Quatorze ans pour venir à bout du problème
1997: l'association "Milioane de Prieteni" commence les stérilisations gratuites. Elle en a fait 20 000 jusqu'ici.
2000: première campagne de stérilisation massive dans le centre de Brasov concernant 1200 chiens en une semaine, avec l'aide vétérinaire volontaires roumains et allemands. Premières adoptions internationales (500 à 1200 par an).
2001: mise en place par la mairie d'une police des animaux. Après une semaine consacrée à les capturer, les chiens malades ou agressifs ont été euthanasiés. Au total, entre 30 000 et 40 000 chiens seront euthanasiés en 7-8 ans. Parallèlement, "Milioane de Prieteni" capture 300 à 500 chiens par mois.
2007: commence microciparea des chiens, suivant un modèle copié sur les villes allemandes.

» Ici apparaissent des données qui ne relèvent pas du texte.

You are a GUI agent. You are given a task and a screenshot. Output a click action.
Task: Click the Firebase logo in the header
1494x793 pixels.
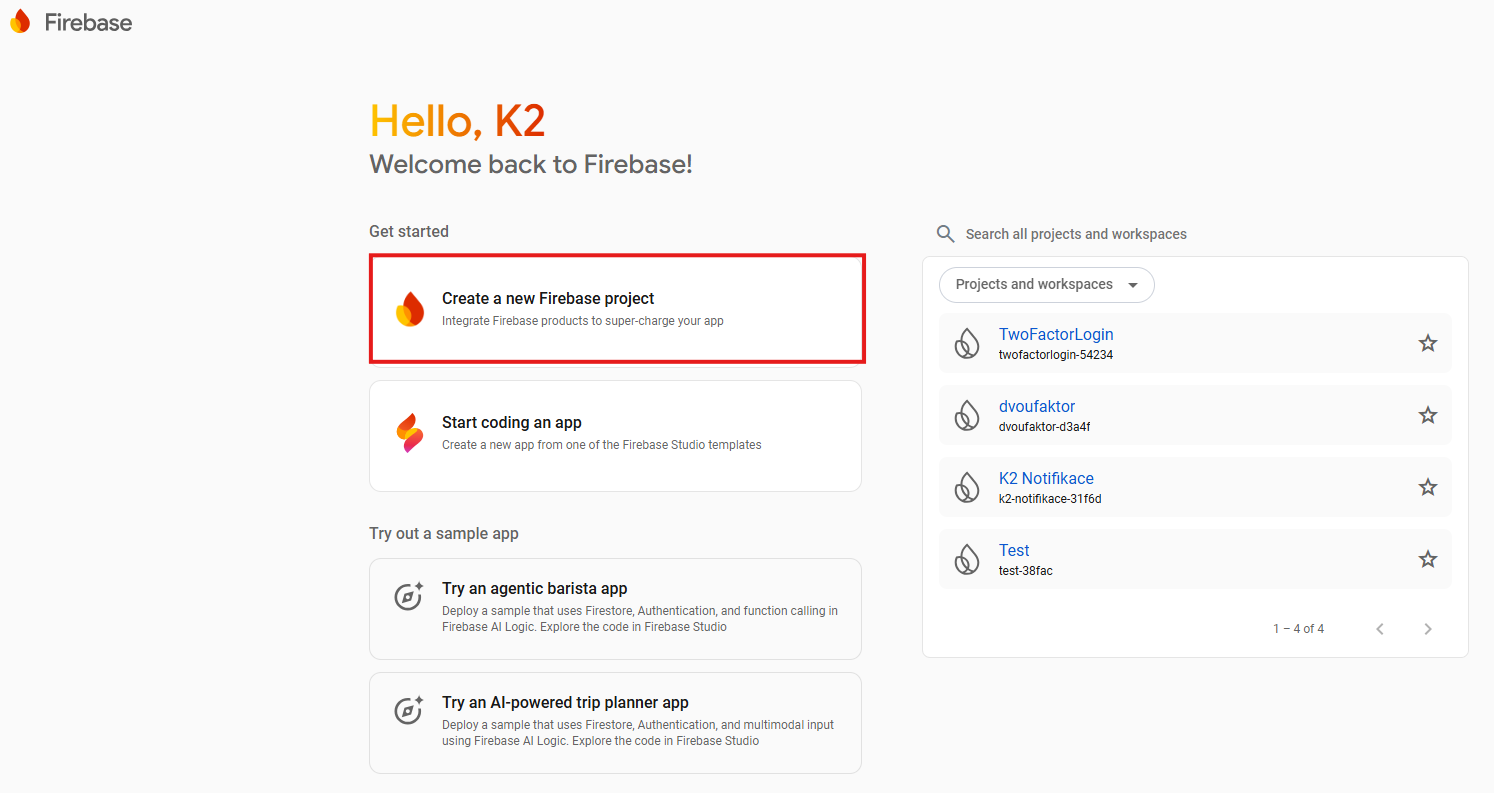(x=70, y=22)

2009: l'euthanasie est terminée. "Milioane de Prieteni" reçoit la gestion du service chargé des chiens errants.
2011: Recensement de tous les chiens de la ville qui doit être terminé à la fin de l'année pour identifier ceux qui ne sont pas stérilisés et dont les propriétaires doivent payer la nouvelle taxe annuelle de 300 lei (70 €).